TEXT EXTRACT:
(begin)

Companies without owners
Build a company with a political purpose without any owner.
It doesn't need to be 100% fool proof it just needs to be good enough for a majority of people just like everything else and I don't see anything that stands in the way of it being good enough.
Bitcoin is all about the underlying PROTOCOL, not the currency itself. Note that the currency only has value because the protocol is sound.
What is the protocol? Basically it allows you to trust a network in which you don't have to trust any participants. Think about that for a minute - THIS IS A PHENOMENAL ACHIEVEMENT.
Use cases for bitcoin? Who cares.
Use cases for the protocol? Countless. Just give it time. Its existed only for ~6 years people!
Yes, the protocol is revolutionary. I can put data into the blockchain that nobody can censor: http://bitcoin.stackexchange.com/questions/4315/how-can-i-in... It would be possible to create an image service free of Instagram's tyranny via the blockchain.
Also, does anyone else find it hilarious that so many of these articles talk about bitcoin in the "now" even though it was invented yesterday in the grand scheme of things?
If you aren't gonna at least address this there is no way I'm respecting your critique sorry.
This is a miss-guided question. We can't predict the future, therefor we can't imagine the uses for new tech/thing. In fact disruptive new tech creates it's own uses. Asking what the use of Arpanet back in the day totally misses what the Internet has become.
How can you be optimistic about the future if no one thinks about it or builds for it?
This guy has obviously thought about it and listed it in the "Internet of things protocol" using the blockchain. I don't agree necessarily though because IEEE already working on something.
The conclusion ("It’s incorrect to say Bitcoin doesn’t have a use case. It does. It’s just illegal in the US.") seems strange given that there is a big section of the article on semi-illegal things - basically things that are legal but traditional financial companies don't want to touch. The article says "mostly gambling, marijuana, and porn" but I'd also add politically controversial things, like when all the payment processors decided they didn't want to handle donations to Wikileaks after the US government asked them to make that change. These are real and legal use cases.
> when all the payment processors decided they didn't want to handle donations to Wikileaks after the US government asked them to make that change.
On the face of it, this seems like the one legal use of Bitcoin, to circumvent situations where the government uses influence to block certain economic activity through words (a request to payment processors) instead of the threat of force (new laws).
However, the only reason that Bitcoin has any value to Wikileaks is because it can be exchanged for dollars to fund Wikileaks activity, and the only reason Bitcoin can be exchanged for dollars is because it is a medium of exchange for drugs. Without the drug market, Bitcoin would have little value, making it pointless to donate to Wikileaks.
This is a broad generalization that it's used for illegal purposes.
My (very legal) business accepts Bitcoin. I don't have many customers using that form of payment, but chances are I may not have them if I didn't accept it.
I don't really care what form of payment you want to use.
Bitcoin's killer app is its function as a store of value. It's hard to see this when there are plenty of things that are storing value better at the moment, like traditional currencies and assets. But I don't think that will hold indefinitely (especially given our asset bubble), and that will lead people to look for ledgers with predictable supply, like gold and Bitcoin.
Spot on. Used with its full potential (multi-sig, time-lock, etc), and due to its fixed supply, bitcoin offers the most secure (but not the least volatile) way to store units of account. It provides the by far the most protection against malicious actors who would attempt to wrest control from the asset holder. How much this actually matters to most people (and thus its affect on the price of BTC) is an open question.

(end)

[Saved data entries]
(begin)

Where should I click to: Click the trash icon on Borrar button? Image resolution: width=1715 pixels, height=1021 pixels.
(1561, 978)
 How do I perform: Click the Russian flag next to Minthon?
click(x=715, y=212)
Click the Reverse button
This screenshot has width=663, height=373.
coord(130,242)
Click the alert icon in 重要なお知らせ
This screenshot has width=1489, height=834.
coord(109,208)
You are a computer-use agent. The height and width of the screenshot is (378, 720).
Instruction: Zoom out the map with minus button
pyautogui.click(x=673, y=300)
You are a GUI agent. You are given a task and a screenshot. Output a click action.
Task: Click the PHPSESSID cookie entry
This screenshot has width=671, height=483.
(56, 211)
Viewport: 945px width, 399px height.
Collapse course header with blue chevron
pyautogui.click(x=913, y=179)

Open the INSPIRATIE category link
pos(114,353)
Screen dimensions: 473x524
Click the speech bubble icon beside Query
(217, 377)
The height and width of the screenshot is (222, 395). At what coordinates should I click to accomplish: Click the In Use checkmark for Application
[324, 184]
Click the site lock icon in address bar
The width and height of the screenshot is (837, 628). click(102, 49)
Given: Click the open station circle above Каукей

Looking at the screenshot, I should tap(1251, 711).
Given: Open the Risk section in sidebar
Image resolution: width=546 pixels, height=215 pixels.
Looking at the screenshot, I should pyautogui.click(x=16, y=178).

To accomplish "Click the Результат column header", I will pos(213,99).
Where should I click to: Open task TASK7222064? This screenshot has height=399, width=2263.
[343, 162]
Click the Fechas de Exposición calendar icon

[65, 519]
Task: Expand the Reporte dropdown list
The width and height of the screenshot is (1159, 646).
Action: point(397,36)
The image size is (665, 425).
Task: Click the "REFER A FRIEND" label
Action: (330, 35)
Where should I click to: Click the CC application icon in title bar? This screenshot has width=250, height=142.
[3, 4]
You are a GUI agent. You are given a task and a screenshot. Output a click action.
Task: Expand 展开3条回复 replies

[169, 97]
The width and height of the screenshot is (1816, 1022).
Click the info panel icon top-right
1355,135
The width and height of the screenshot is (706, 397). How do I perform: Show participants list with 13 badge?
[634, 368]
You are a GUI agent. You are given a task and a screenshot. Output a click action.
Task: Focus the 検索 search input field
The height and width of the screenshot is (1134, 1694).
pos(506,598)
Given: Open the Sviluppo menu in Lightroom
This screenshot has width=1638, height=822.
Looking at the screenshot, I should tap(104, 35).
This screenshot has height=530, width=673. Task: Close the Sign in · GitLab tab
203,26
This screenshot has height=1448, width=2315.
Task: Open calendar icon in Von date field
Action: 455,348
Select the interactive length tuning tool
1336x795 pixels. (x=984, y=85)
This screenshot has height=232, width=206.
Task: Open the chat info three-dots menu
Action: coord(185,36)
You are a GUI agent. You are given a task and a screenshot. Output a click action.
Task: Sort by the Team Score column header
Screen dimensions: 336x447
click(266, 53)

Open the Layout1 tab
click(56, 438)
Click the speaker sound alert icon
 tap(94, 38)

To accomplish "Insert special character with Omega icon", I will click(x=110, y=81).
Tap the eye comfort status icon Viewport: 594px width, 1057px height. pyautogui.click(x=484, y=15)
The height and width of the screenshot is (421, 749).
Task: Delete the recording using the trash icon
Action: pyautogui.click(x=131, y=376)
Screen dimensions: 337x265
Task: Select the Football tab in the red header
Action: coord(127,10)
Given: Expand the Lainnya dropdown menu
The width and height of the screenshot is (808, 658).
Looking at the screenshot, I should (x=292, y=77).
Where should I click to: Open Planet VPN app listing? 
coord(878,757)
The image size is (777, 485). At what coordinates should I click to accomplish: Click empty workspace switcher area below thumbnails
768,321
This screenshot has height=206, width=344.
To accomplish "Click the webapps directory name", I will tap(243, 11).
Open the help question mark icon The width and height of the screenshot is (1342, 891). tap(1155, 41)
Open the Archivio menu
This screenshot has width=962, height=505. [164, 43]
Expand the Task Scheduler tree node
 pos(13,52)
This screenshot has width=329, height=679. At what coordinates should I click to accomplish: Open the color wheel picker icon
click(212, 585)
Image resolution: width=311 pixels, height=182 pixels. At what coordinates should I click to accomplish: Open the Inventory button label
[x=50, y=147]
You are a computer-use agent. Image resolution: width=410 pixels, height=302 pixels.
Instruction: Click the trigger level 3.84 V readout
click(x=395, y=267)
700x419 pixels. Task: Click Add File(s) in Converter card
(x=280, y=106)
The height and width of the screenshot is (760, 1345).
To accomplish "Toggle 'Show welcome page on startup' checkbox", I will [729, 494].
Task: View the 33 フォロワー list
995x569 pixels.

(end)

STATED TASK: Duplicate the passage of the Bitcoin discussion starting with "On the face" and going on through "didn't accept it.".

COMPLETED EXERCISE:
On the face of it, this seems like the one legal use of Bitcoin, to circumvent situations where the government uses influence to block certain economic activity through words (a request to payment processors) instead of the threat of force (new laws).
However, the only reason that Bitcoin has any value to Wikileaks is because it can be exchanged for dollars to fund Wikileaks activity, and the only reason Bitcoin can be exchanged for dollars is because it is a medium of exchange for drugs. Without the drug market, Bitcoin would have little value, making it pointless to donate to Wikileaks.
This is a broad generalization that it's used for illegal purposes.
My (very legal) business accepts Bitcoin. I don't have many customers using that form of payment, but chances are I may not have them if I didn't accept it.